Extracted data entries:
● ● ● ● ●

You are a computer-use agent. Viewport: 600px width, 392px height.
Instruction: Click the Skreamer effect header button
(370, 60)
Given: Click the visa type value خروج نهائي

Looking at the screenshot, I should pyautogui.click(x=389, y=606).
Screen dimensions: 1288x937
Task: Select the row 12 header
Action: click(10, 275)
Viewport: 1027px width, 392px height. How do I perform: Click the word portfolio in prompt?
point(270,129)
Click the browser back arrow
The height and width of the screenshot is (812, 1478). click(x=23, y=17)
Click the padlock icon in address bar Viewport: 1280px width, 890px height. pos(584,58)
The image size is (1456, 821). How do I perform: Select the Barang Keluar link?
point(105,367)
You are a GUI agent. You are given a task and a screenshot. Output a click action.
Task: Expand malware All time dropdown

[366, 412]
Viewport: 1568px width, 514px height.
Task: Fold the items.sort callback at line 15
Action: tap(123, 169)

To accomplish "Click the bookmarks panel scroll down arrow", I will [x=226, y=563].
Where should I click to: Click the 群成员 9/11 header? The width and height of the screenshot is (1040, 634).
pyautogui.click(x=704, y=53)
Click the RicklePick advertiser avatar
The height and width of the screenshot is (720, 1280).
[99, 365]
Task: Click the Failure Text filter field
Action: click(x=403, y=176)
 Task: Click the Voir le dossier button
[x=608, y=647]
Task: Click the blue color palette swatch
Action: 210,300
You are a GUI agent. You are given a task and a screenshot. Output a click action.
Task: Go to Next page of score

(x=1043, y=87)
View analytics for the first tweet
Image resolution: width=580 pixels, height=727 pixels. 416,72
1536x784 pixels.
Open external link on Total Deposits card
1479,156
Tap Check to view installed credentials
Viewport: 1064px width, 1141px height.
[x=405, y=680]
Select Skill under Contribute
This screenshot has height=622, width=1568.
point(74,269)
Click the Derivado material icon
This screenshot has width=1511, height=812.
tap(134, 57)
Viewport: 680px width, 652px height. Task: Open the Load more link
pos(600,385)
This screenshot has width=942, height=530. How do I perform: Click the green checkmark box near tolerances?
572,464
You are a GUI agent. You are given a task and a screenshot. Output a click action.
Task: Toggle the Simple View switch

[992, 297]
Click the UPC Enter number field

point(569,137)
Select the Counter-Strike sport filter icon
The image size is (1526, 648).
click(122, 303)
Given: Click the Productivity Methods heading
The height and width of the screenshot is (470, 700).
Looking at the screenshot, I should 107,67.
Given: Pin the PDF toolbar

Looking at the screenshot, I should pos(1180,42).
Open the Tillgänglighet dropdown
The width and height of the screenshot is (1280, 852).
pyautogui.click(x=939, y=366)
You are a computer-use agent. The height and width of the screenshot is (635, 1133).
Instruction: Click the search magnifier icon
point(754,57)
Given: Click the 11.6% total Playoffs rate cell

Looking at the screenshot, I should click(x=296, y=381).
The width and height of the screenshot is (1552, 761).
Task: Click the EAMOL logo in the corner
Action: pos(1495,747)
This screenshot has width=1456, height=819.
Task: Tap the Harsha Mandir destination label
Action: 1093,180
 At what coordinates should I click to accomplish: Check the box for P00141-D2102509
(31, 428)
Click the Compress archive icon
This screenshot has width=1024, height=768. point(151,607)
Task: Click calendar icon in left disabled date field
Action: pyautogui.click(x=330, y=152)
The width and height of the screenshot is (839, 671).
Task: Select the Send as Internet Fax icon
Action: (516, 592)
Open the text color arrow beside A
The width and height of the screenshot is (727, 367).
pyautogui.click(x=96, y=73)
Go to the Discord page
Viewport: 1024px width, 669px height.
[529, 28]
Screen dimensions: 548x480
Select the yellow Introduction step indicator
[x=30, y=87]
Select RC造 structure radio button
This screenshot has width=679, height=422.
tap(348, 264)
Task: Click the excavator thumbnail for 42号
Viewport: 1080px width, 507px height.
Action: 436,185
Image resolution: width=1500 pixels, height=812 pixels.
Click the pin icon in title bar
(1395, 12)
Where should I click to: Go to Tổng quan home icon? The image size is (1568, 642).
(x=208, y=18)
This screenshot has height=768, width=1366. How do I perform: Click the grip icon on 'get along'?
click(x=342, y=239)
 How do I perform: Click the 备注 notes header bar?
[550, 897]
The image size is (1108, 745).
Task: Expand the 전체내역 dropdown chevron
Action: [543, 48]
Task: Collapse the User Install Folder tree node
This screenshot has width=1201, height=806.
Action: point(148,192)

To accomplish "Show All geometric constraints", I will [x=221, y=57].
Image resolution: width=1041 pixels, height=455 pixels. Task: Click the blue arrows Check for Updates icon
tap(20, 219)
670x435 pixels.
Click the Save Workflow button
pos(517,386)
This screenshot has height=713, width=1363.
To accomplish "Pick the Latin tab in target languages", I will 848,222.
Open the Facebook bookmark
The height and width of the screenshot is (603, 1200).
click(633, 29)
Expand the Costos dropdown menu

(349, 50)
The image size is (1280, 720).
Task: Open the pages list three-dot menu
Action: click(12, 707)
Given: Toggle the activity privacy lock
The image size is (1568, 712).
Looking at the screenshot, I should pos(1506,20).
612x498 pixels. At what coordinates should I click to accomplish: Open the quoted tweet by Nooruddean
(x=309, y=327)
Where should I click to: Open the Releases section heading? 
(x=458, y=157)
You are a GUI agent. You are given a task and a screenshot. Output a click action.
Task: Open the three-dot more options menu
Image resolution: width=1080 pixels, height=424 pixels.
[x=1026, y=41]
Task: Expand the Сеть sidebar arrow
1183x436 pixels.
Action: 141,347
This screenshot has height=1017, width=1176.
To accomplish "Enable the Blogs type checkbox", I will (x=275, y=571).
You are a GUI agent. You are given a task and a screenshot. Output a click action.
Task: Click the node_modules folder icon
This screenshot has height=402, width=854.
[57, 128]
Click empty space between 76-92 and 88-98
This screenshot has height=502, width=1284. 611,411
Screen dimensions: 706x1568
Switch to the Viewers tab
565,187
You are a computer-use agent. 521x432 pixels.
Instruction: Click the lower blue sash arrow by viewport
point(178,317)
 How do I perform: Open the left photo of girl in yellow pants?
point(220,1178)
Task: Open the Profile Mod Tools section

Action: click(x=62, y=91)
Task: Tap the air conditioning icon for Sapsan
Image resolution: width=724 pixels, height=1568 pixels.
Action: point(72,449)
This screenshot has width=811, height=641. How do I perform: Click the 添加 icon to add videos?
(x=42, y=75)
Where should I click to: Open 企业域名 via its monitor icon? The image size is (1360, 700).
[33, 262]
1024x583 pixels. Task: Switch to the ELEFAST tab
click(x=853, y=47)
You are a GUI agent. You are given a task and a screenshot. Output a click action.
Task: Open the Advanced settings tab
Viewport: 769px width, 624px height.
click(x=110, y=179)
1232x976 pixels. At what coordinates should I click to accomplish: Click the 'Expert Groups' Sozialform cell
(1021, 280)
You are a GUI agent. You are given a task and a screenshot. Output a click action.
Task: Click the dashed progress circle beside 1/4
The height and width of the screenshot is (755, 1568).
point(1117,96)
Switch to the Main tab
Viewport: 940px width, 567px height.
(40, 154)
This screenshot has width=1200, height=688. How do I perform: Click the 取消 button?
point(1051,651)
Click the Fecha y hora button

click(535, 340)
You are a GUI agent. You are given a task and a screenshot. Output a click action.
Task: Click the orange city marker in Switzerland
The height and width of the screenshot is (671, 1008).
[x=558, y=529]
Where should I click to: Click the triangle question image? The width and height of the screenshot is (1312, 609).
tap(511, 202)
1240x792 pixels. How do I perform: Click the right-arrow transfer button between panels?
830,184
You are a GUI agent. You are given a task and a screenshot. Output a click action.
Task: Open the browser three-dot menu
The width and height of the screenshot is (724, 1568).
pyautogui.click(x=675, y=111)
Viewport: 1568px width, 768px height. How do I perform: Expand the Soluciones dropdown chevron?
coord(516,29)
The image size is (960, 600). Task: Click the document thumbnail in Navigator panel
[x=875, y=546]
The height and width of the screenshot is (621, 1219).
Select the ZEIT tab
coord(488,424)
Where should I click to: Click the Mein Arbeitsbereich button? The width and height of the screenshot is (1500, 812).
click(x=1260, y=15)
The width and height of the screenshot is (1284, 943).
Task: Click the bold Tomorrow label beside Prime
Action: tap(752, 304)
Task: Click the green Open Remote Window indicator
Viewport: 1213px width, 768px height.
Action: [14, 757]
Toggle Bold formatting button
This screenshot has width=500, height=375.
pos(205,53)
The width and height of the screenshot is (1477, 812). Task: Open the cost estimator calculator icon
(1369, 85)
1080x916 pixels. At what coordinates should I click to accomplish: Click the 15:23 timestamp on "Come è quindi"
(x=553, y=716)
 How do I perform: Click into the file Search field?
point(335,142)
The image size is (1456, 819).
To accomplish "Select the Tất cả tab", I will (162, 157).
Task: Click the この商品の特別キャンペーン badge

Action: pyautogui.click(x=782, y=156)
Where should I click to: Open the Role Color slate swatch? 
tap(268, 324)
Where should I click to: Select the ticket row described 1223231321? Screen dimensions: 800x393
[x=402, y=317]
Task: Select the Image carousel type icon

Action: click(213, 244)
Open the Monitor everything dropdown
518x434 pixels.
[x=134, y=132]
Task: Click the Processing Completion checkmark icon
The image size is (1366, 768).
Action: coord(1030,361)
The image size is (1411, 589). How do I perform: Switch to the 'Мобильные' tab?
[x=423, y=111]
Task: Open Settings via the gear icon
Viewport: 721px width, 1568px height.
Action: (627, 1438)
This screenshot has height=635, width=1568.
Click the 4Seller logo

● ● ● ● ●

| Activity |
Where the word "will" appears in a line of the entries, copy that line.

| Result |
To accomplish "Click the bookmarks panel scroll down arrow", I will [x=226, y=563].
To accomplish "Show All geometric constraints", I will [x=221, y=57].
To accomplish "Pick the Latin tab in target languages", I will 848,222.
To accomplish "Enable the Blogs type checkbox", I will (x=275, y=571).
To accomplish "Select the Tất cả tab", I will (162, 157).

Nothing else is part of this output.